Problem to solve: Please show each line of the listing where "Leticia" is present.

Stored data:

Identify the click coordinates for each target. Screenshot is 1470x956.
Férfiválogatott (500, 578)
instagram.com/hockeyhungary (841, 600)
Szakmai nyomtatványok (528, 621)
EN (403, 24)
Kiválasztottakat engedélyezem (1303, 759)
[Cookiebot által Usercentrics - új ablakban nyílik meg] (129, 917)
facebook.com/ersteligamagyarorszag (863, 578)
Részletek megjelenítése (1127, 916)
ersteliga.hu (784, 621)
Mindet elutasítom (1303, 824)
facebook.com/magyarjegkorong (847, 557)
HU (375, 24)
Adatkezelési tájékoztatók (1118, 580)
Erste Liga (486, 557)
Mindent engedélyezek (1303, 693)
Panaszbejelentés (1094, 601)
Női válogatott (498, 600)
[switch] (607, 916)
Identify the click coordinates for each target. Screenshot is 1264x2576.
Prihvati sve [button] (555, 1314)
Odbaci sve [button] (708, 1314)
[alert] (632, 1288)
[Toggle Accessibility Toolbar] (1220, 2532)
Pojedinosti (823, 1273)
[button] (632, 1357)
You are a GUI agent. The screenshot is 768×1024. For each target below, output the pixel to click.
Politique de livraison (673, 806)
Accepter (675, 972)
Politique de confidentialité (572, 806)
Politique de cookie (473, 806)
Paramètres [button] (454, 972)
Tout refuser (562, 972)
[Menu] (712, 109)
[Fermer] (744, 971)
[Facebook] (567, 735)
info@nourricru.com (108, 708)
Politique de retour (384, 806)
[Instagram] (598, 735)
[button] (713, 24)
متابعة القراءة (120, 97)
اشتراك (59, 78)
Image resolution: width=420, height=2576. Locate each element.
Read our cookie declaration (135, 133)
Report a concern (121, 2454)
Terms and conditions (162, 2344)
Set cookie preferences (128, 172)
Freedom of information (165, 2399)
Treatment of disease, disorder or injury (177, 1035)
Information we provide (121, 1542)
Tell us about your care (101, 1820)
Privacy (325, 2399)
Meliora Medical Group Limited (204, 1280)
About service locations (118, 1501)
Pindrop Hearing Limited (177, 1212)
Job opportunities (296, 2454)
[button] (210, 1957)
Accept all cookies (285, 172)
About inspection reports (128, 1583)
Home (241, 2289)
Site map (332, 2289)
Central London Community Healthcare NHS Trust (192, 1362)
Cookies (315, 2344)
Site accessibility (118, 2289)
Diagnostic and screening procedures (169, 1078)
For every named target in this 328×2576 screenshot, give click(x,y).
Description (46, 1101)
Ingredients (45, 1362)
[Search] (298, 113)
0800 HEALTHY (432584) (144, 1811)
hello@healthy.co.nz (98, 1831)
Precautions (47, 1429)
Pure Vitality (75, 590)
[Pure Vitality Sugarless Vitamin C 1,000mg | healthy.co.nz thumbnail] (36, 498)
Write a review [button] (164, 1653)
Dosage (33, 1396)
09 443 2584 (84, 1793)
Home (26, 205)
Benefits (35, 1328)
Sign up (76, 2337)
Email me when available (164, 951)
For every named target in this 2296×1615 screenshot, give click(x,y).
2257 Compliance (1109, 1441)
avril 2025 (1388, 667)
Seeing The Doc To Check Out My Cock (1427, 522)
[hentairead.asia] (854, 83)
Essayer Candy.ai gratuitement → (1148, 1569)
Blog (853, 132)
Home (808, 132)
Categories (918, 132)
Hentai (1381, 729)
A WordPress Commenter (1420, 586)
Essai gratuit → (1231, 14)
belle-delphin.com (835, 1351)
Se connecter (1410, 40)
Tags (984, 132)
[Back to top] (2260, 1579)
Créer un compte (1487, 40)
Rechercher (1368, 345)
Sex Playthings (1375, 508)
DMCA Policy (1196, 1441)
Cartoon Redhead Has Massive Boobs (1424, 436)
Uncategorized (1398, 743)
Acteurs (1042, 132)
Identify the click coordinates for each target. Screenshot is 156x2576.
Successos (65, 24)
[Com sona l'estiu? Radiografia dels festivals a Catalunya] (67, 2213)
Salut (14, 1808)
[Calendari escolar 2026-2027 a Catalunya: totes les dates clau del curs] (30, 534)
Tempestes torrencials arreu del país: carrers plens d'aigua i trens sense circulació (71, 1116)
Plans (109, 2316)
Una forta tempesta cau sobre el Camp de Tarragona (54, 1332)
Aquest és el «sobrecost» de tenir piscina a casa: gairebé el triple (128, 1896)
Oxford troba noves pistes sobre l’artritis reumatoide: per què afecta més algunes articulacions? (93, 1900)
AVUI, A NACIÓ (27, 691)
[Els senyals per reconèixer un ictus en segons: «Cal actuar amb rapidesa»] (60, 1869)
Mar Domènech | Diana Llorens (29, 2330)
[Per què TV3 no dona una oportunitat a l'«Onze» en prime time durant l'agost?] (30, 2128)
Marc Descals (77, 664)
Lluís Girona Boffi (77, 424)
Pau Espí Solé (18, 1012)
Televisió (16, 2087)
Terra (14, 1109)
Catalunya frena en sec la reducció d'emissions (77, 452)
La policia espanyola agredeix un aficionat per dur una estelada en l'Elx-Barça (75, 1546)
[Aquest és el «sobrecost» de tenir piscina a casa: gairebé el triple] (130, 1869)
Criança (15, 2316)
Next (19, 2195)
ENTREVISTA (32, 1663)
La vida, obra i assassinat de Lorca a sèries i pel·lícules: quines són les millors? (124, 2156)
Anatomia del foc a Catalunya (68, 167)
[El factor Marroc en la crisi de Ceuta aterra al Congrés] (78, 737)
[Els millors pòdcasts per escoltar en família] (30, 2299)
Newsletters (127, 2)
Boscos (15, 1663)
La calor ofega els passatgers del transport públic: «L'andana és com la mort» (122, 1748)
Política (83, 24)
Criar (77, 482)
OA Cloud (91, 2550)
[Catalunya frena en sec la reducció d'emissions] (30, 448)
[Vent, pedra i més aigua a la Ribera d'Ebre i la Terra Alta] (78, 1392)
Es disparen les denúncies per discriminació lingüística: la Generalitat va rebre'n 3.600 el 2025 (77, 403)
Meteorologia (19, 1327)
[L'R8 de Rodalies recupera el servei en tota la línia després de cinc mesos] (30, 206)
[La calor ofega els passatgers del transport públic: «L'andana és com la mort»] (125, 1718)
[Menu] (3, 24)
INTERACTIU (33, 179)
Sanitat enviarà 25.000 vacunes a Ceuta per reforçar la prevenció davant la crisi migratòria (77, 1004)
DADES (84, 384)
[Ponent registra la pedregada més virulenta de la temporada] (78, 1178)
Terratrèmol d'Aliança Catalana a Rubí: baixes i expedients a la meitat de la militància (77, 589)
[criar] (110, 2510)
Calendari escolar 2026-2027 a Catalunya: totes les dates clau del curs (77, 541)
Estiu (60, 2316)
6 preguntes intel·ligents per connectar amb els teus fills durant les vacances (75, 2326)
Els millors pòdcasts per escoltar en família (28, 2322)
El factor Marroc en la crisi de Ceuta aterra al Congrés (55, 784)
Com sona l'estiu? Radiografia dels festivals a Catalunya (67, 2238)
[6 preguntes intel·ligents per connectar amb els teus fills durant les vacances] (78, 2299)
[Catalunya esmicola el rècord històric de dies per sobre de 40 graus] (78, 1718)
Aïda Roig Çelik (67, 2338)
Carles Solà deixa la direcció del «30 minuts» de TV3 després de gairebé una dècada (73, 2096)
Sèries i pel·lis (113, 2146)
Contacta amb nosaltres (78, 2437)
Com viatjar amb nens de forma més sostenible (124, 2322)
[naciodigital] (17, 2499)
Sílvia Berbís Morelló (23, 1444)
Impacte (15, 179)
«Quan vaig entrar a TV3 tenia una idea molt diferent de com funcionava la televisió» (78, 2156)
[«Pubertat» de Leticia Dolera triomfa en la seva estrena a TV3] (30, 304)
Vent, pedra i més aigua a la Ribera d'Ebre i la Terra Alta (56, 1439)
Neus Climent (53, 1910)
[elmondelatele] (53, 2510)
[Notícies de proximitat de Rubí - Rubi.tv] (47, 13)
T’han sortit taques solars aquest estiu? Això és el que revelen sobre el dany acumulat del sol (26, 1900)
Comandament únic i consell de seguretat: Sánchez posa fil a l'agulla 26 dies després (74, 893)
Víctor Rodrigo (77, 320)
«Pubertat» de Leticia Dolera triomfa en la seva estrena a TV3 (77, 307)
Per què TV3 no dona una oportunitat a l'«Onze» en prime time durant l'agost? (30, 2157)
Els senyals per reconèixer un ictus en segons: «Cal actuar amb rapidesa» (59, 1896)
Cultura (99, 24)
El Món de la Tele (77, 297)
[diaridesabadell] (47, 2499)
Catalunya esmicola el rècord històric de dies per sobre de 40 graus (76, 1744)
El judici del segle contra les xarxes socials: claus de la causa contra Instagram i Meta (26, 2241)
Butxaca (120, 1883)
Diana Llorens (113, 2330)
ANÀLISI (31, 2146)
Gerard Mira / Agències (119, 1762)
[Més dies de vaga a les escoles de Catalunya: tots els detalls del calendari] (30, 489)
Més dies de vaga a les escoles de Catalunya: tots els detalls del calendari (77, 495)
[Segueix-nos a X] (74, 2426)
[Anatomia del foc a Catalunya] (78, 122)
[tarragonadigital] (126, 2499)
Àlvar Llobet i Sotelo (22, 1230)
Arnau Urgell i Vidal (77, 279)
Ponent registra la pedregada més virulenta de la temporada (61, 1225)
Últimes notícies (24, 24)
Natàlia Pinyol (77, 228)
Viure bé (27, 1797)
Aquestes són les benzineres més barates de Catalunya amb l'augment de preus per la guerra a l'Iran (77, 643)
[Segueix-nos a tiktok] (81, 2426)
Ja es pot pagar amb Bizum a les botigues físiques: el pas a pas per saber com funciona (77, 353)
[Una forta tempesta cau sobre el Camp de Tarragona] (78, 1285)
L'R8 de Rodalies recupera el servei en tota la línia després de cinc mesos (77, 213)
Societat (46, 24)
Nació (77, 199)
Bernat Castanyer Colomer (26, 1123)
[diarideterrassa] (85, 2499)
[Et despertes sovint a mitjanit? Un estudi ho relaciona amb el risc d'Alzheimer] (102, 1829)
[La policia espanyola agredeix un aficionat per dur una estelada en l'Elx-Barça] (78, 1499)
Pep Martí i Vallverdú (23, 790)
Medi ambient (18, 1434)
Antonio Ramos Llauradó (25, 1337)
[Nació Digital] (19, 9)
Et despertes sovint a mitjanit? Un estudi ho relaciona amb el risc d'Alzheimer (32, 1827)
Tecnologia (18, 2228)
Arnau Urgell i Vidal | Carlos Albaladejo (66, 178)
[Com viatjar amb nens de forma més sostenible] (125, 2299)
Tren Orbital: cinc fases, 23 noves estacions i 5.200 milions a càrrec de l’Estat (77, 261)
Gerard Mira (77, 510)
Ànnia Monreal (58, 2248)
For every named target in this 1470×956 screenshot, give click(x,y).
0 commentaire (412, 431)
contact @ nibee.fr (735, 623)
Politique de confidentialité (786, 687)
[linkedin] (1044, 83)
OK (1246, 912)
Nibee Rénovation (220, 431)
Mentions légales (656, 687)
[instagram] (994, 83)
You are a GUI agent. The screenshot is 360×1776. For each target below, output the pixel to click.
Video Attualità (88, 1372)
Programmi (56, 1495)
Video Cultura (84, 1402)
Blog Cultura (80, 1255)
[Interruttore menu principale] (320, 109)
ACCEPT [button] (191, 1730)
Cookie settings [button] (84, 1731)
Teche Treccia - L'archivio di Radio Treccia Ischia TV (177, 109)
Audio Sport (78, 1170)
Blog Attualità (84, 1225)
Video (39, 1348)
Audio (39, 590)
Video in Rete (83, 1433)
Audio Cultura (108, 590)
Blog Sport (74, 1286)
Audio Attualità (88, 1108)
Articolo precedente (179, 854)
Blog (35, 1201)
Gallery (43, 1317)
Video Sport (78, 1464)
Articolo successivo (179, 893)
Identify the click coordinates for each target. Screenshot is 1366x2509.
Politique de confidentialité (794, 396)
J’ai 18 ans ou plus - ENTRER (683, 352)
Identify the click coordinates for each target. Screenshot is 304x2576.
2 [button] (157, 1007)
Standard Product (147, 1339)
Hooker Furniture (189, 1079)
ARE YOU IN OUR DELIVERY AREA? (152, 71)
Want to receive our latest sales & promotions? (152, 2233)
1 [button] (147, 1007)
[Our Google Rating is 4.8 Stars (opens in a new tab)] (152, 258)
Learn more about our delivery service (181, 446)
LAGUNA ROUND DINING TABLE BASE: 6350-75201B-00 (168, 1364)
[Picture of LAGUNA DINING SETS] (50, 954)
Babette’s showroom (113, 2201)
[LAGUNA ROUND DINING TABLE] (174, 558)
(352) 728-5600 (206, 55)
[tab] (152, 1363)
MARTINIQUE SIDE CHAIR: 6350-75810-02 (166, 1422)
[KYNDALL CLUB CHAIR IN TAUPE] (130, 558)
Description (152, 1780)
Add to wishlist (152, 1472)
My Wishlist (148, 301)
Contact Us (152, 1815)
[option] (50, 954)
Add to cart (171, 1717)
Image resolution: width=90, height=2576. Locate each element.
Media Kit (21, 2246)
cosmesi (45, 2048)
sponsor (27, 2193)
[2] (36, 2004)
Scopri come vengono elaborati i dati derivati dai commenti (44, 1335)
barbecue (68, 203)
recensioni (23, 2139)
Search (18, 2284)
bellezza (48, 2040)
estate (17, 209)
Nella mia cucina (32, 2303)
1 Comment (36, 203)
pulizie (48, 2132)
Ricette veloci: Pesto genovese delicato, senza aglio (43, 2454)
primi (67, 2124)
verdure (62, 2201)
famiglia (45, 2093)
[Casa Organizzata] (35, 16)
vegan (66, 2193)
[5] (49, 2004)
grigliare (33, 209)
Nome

Solution to the problem:
[«Pubertat» de Leticia Dolera triomfa en la seva estrena a TV3] (30, 304)
«Pubertat» de Leticia Dolera triomfa en la seva estrena a TV3 (77, 307)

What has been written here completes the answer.